Schreiner sagt, er habe das Mädchen in den Kofferraum geworfen, sei zunächst mit ihr ziellos hin und her gefahren. Schließlich verging er sich sexuell an dem Mädchen, versprach ihr, sie nicht zu töten. „Das Kind schrie mehrmals, fragte mich, ob ich Ausländer bin, Italiener“, schildert der Angeklagte. Dann erzählt er genau, wie die Peinigung des Mädchens verlief. „Ich wollte sie freilassen, habe ihr gesagt, sie soll nicht gucken. Ich löste ihr die Handfesseln. In diesem Moment drehte sie sich um.“ Als sie ihm ins Gesicht sah, drehte er durch und schlug sie mit dem Kopf gegen einen Baum, berichtet der schmächtige Mann hinter der Glaswand. Im Zuschauerraum des Landgerichts wird einmal mehr Unmut laut. Natalie sei bewußtlos gewesen, aber er habe sie auch zu diesem Zeitpunkt nicht töten wollen. Dann allerdings habe er Geräusche gehört und das bewußtlose Mädchen in den Lech geworfen.
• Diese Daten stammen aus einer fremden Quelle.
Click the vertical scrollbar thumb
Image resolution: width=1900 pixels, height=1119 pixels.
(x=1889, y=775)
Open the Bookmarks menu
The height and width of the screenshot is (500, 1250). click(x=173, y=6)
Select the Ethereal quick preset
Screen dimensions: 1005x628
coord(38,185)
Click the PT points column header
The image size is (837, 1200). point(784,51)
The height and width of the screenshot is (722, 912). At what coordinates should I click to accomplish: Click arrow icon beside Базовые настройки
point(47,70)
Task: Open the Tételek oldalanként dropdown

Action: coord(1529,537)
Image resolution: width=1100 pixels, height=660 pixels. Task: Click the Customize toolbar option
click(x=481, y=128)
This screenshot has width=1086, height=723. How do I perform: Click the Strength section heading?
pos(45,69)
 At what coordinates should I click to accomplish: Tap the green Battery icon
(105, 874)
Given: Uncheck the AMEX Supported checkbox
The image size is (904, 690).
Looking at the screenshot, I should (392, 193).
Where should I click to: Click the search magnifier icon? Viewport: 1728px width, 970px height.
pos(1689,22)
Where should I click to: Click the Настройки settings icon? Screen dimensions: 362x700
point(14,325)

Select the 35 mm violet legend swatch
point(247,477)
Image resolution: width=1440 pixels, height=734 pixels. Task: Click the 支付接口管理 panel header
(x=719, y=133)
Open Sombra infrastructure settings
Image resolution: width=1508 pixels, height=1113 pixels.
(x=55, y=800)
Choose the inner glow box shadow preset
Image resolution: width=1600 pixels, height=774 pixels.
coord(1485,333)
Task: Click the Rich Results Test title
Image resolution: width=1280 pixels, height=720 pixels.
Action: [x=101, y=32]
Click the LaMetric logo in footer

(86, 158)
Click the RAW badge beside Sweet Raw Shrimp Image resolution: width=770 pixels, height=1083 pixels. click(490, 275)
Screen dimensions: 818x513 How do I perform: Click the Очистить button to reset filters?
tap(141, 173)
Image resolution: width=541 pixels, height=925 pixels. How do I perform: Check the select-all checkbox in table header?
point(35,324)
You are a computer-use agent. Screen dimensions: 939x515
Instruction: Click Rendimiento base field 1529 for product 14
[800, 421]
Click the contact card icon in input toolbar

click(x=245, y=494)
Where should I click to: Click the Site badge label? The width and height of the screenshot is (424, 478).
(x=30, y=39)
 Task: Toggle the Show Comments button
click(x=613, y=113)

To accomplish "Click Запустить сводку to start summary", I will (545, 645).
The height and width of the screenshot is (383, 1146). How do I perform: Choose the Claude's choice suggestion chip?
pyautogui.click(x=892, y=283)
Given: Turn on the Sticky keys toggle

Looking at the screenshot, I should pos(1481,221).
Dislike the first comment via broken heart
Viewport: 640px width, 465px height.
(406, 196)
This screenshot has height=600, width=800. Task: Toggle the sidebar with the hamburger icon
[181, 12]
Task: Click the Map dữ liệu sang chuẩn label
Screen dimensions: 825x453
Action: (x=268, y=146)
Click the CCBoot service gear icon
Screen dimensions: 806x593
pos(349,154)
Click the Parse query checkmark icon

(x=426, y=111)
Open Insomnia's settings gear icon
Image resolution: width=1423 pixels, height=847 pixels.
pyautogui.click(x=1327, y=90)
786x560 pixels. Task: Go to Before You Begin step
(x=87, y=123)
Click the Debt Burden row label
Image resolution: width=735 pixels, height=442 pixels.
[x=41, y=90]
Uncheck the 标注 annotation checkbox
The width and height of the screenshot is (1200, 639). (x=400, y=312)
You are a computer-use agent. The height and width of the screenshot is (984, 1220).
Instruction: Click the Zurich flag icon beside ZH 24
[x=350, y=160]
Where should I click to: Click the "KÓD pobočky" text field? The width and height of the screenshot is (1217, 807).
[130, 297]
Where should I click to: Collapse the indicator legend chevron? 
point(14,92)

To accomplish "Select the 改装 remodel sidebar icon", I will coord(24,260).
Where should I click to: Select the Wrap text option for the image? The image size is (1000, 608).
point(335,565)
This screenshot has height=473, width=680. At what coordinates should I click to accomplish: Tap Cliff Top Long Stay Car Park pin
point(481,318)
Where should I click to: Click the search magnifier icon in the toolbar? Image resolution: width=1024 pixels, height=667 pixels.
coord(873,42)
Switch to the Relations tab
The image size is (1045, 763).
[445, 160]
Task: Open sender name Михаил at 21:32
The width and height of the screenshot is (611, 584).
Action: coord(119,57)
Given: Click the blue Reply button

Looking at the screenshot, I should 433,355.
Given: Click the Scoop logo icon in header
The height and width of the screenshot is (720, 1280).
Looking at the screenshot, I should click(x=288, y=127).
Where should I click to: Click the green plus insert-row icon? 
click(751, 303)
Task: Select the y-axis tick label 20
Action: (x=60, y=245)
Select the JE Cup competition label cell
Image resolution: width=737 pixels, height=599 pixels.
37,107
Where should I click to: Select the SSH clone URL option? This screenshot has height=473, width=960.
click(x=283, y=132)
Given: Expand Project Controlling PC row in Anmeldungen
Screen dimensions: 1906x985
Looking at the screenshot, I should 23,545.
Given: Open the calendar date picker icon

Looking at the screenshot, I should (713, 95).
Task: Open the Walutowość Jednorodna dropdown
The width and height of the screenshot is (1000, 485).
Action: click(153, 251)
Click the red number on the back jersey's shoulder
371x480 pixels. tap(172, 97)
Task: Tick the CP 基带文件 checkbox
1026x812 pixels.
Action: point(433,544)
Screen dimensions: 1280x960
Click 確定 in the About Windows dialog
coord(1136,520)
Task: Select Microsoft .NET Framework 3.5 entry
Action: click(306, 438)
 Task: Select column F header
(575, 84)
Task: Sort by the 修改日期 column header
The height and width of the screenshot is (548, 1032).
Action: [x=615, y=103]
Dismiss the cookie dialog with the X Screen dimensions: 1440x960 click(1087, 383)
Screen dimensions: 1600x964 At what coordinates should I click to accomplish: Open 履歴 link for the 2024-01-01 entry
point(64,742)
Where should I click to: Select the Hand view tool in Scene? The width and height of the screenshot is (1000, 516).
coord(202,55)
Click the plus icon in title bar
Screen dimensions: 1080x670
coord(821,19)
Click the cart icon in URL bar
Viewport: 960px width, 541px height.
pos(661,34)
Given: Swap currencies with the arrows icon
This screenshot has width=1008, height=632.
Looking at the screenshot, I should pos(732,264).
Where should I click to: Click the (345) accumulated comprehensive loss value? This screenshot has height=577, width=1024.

Pädophile Gedanken habe er erstmals schon einige Zeit zuvor in der Haftanstalt bei sich bemerkt. Verdrängt habe er sie, weil er sich geschämt habe. Dann erzählt Armin Schreiner, er habe einige Wochen vor der Tat Haschisch geraucht, was ihn sexuell noch mehr angestachelt habe. Irgend was sei dann auch noch mit Heroin gelaufen, das man ihm angeboten habe. Der Vorsitzende Richter Hans- Reiner Schultz hakt nach, sagt dem Angeklagten, daß ihm zu viele Widersprüche in dessen Geständnis aufgefallen seien. Zuvor schon hatte das Gericht einen Antrag auf Haftaussetzung des Anwalts von Armin Schreiner abgelehnt. Eine dritte Gutachterin, eine von Schreiner gewählte, wollte der Anwalt durchboxen. Und wieder steht dann bei diesem Antrag, der erwartet wurde, unmißverständlich die Kernfrage dieses Verfahrens im Raum: vermindert schuldfähig oder nicht. Aber bis darüber entschieden wird, muß noch voraussichtlich fünf Tage lang verhandelt werden.